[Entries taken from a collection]

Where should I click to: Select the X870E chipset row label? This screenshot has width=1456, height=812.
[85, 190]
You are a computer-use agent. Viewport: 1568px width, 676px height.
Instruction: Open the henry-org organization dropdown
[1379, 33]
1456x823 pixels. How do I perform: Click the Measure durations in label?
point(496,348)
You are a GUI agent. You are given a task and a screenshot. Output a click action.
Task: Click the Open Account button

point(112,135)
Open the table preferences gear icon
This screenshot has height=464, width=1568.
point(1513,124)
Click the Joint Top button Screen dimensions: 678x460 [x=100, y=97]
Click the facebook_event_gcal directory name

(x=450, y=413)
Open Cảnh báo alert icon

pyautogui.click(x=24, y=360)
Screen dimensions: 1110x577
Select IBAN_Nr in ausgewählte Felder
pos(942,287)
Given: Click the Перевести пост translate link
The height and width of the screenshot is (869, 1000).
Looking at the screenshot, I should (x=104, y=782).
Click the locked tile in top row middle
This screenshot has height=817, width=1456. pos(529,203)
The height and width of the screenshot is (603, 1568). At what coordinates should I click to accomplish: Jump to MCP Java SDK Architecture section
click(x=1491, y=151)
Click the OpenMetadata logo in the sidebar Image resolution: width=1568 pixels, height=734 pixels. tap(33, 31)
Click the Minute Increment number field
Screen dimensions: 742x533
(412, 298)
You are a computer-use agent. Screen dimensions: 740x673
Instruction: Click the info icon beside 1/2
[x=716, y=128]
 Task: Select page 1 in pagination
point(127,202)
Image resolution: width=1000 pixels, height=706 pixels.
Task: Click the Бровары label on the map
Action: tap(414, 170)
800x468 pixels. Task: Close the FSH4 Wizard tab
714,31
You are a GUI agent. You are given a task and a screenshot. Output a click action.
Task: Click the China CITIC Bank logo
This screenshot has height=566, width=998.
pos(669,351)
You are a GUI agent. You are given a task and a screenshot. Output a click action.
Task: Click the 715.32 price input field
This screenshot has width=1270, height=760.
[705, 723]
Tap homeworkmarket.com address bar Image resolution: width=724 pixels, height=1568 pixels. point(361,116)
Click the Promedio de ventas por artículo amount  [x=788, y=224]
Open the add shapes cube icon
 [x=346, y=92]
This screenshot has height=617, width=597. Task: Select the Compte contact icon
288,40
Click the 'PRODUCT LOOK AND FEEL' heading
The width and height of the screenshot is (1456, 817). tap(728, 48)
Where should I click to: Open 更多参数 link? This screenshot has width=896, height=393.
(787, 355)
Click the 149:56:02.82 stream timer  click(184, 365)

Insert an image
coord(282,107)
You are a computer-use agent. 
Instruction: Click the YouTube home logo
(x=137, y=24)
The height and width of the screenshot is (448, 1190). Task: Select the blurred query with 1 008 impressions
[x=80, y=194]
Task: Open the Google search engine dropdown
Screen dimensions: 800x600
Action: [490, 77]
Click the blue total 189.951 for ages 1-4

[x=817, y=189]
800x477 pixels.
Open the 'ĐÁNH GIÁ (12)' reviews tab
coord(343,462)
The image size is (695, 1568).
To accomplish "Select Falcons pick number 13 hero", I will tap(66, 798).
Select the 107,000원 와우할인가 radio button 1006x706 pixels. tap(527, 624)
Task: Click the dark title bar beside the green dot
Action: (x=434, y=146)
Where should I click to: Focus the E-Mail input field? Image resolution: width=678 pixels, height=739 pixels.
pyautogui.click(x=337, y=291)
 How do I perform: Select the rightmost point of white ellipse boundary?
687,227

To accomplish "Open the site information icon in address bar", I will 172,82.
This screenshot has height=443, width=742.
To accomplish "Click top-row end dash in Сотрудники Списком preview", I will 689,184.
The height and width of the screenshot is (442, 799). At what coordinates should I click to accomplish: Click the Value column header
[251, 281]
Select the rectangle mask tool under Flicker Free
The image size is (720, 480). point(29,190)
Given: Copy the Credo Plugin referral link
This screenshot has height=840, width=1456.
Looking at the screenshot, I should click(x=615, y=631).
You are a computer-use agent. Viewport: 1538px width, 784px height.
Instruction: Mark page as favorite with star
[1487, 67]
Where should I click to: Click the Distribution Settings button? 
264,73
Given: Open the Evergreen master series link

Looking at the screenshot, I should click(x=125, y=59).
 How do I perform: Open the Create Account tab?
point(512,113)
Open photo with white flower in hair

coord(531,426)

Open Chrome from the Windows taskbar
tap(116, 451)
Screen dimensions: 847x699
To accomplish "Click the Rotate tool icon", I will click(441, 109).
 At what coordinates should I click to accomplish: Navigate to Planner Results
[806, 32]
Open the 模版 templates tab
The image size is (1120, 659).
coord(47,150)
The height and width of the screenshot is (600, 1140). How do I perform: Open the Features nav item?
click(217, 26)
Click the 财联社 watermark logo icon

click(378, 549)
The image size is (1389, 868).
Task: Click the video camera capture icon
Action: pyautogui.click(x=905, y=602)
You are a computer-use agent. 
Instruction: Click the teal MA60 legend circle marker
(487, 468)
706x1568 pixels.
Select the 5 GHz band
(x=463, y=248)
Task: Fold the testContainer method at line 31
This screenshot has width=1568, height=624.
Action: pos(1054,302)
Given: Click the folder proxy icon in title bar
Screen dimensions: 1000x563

> WHAT IS REQUIRED:
A verbatim transcription is needed of the lines above, starting at the line with "The height and width of the screenshot is (603, 1568)." and ending at the line with "You are a computer-use agent. Screen", both included, and of nothing else.

> TASK ANSWER:
The height and width of the screenshot is (603, 1568). At what coordinates should I click to accomplish: Jump to MCP Java SDK Architecture section
click(x=1491, y=151)
Click the OpenMetadata logo in the sidebar Image resolution: width=1568 pixels, height=734 pixels. tap(33, 31)
Click the Minute Increment number field
Screen dimensions: 742x533
(412, 298)
You are a computer-use agent. Screen dimensions: 740x673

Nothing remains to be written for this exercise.